グローバルインストールした場合は、単にtsc app.ts
でコンパイルできます。
./app.ts
ではエラーでコンパイルできない場合があります。app.ts
とする必要があります。
実行して、app.js
のようなJavascriptのファイルができていれば成功です。適当にapp.js
を実行し、うまく動作しているか確認して完了です。
webpackで構築
もしアプリケーションの開発を行うために導入する場合は、モジュールバンドラーなどで使えるようにする必要があります。
ここではwebpackを用いた方法を紹介します。
まずはwebpackとloaderを導入しましょう。
npm install -D typescript ts-loader webpack webpack-cli
導入したら、package.jsonのコマンド設定とwebpackに加え、tsconfig.jsonの設定を書きます。

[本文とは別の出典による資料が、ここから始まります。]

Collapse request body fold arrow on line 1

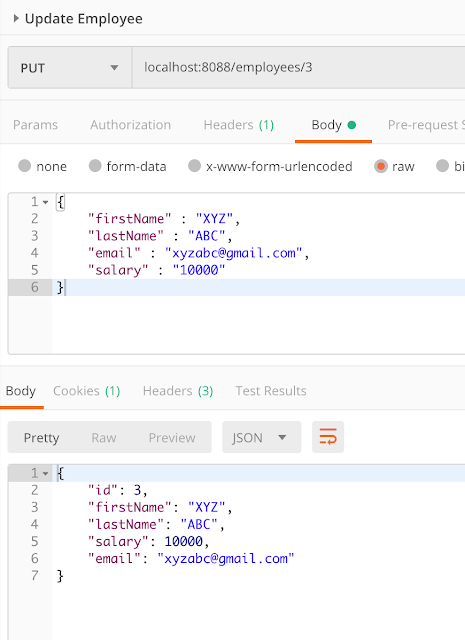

{ // ... "scripts": { "dev": "webpack --mode development", "build": "webpack --mode production", "watch": "webpack --mode development --watch --color --progress", }, // ... }
const mode = process.env.NODE_ENV !== "development" ? "production" : "development"; const src = "/src/"; const dst = "/dist/assets/"; module.exports = { mode, entry: { main: src + "app.ts" }, output: { filename: "[name].js", path: __dirname + dst, }, resolve: { alias: { // エイリアス名。プロジェクトの根本からの相対パスで指定できるように書いておくべきです "@": __dirname + src, }, extensions: [ ".ts", ".js", ], }, module: { rules: [ { test: /\.ts?$/, use: "ts-loader" }, { test: /\.m?js/, resolve: { fullySpecified: false } }, ] }, target: ["web", "es5"], devtool: "eval-source-map", }
webpackについては、下のページにまとめています。
{ "compilerOptions": { "sourceMap": true, // TSはECMAScript 5に変換 "target": "ES5", // TSのモジュールはES Modulesとして出力 "module": "ES2015", "moduleResolution": "node", "lib": [ "ES2020", "DOM" ], "resolveJsonModule": true, "allowSyntheticDefaultImports": true, "baseUrl": "./", // webpack.config.jsonのaliasと合わせる "paths": { "@/*": ["src/*"], } }, "include": ["src/**/*"], "exclude": [] }
app ├ src │ └ app.ts ├ package.json ├ tsconfig.json └ webpack.config.json
tsconfig.jsonにはコメントを書くことができます。 (jsonc形式)
あとは、typescriptのコードを./src/app.ts
に入れたら、npm run dev
でビルドします。
./dist/app.js
が生成され、それの実行結果が正しければ成功です。
まとめ
Typescriptの特徴は、interfaceの存在と型の指定です。Javascriptでは不完全だったクラスベースオブジェクト指向での開発や、型チェックを用いたスムーズな開発が可能になります。
まずはTypescript特有の型の指定方法などに慣れていきましょう。